Der 1977 in Gmunden geborene Oberösterreicher stammt aus einer klassischen Arbeiter*innen-Familie und wuchs am Traunsee auf. Seine Naturverbundenheit brachte ihn in die Tischlerlehre, die ihn auch zum Orgelbau führte. Danach war er drei Jahre lang bei der Grenzgendarmerie tätig.

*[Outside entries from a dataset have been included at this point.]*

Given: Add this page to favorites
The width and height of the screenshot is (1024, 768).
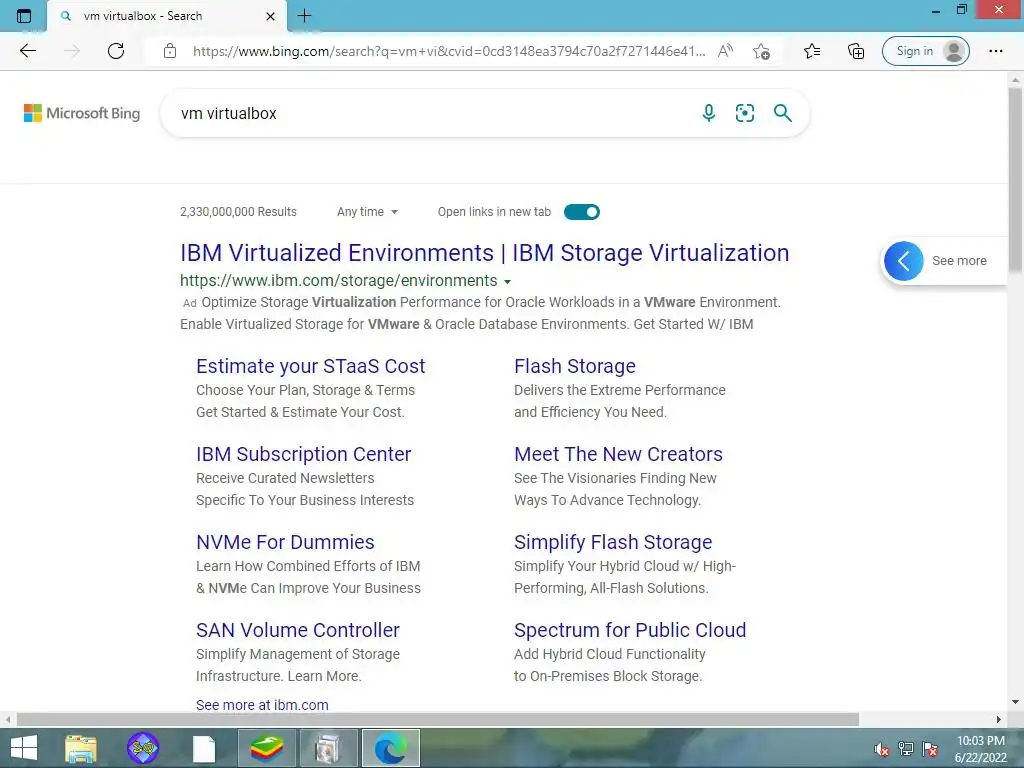Looking at the screenshot, I should tap(762, 51).
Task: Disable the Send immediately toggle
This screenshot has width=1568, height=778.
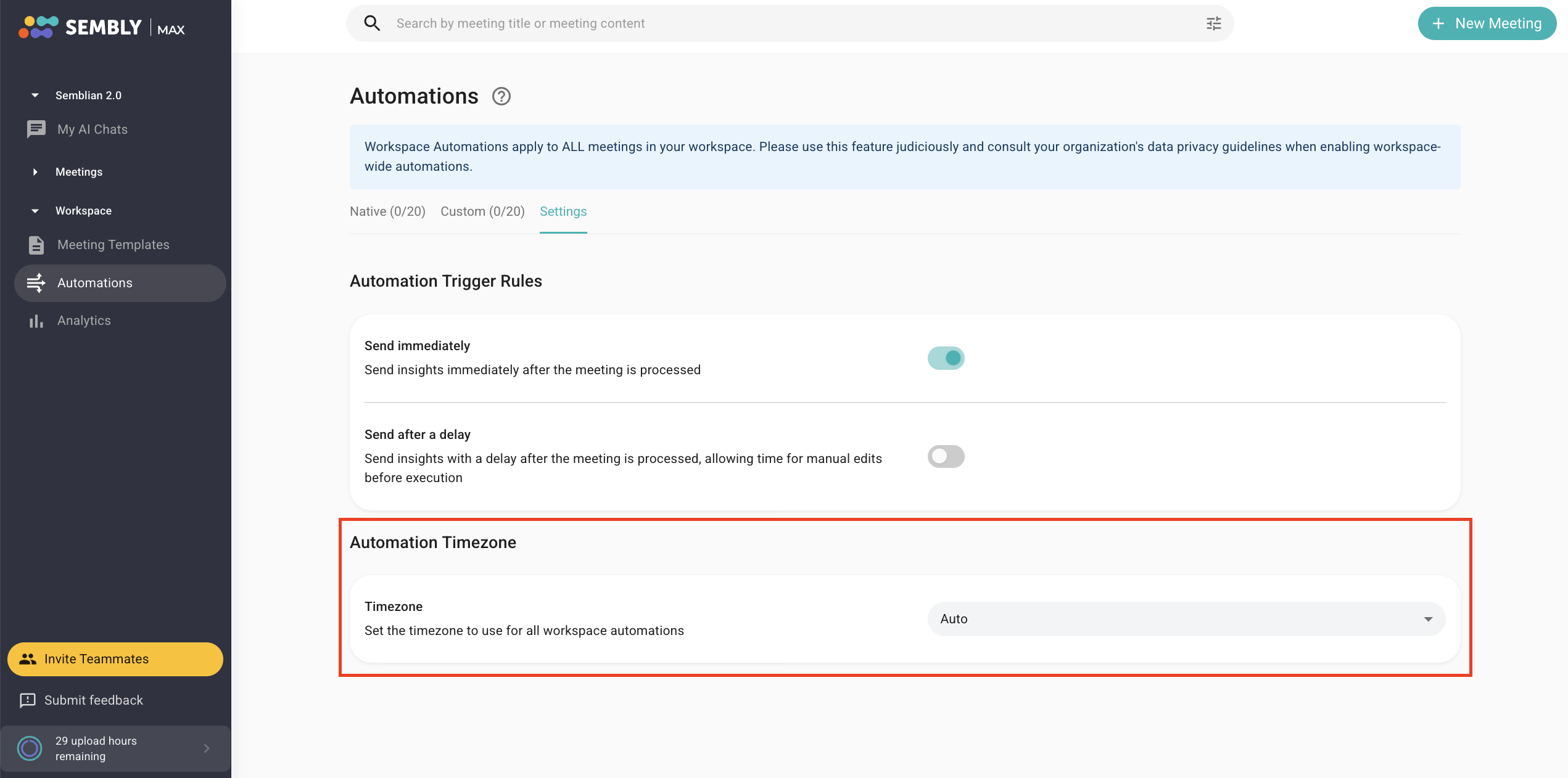Action: 946,358
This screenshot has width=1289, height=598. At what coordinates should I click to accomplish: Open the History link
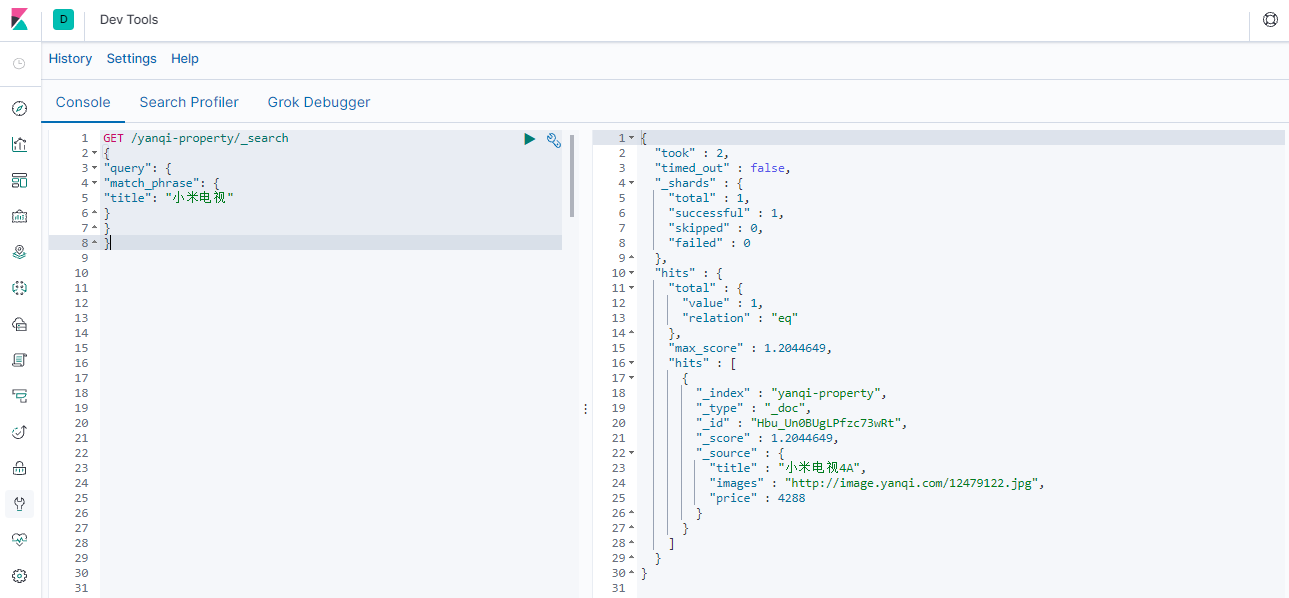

In seiner Heimatpfarre Altmünster war er als Organist, Firmgruppenleiter und auch als talentierter Handwerker stets gefragt, sein Noviziat bei den Lazaristen begann 2004 in Graz. Bernhard Pesendorfer legte auch einen Zwischenstopp am St. Georgs-Kolleg der Lazaristen in Istanbul ein. Dem schloss sich das Theologiestudium in Graz an, das er als Magister der Theologie beendete. 2011 legte er in der Kongregation der Mission (Lazaristengemeinschaft) seine Gelübde ab.

Zum Pastoraljahr entsandte ihn seine Gemeinschaft nach Wien in die Caritas-Gemeinde, wo er sich um Kinder aus schwierigen Familiensituationen und Männer* in problematischen Lebensumständen kümmerte. Am Hochfest Peter und Paul wurde er von Altbischof Johann Weber in der Provinzhauskirche in Graz zum Priester geweiht.

Drei Jahre lang hatte Pesendorfer die Position des Kaplans im Pfarrverband Graz-Christkönig, Graz-Hl. Schutzengel inne. Pesendorfer ist seit 2015 Superior des Lazaristenhauses Graz-Mariengasse sowie Provinzökonom der österreichisch/deutschen Provinz. Bis Herbst 2023 war er als Kinder- und Jugendseelsorger sowie Aushilfsseelsorger der Diözese Graz-Seckau tätig.